Both nations are predominantly Muslim and are members of the Arab League. Sudan and Syria have maintained diplomatic and political ties since their independence in the mid-20th century, shaped by regional politics, pan-Arab unity, and external alliances.

== History ==
Sudan and Syria established formal diplomatic relations on 28 January 1957 with the accreditation of Syria's ambassador to Sudan.

== Regional context ==
Both countries joined the Arab League shortly after independence (Sudan in 1956, Syria as a founding member in 1945). Both are also part of the Non-Aligned Movement, participating in the First NAM Summit in 1961, which aimed to maintain independence from Cold War superpowers.

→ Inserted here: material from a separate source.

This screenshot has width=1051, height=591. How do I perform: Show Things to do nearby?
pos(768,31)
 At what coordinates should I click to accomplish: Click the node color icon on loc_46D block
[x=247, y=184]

During the Cold War, Syria maintained close ties with the Soviet Union, which supported its military and economic sectors. Sudan, particularly in the mid-1970s, pursued closer ties with the United States to diversify its international partnerships and attract foreign investment.

Despite differing alignments, Sudan and Syria signed a Bilateral Investment Treaty (BIT) on 7 January 2000, which entered into force on 1 September 2001, to strengthen economic cooperation.

Following the outbreak of the Syrian Civil War in 2011, Sudan accepted a large number of refugees from the conflict, with some estimated it to be as high as 150,000.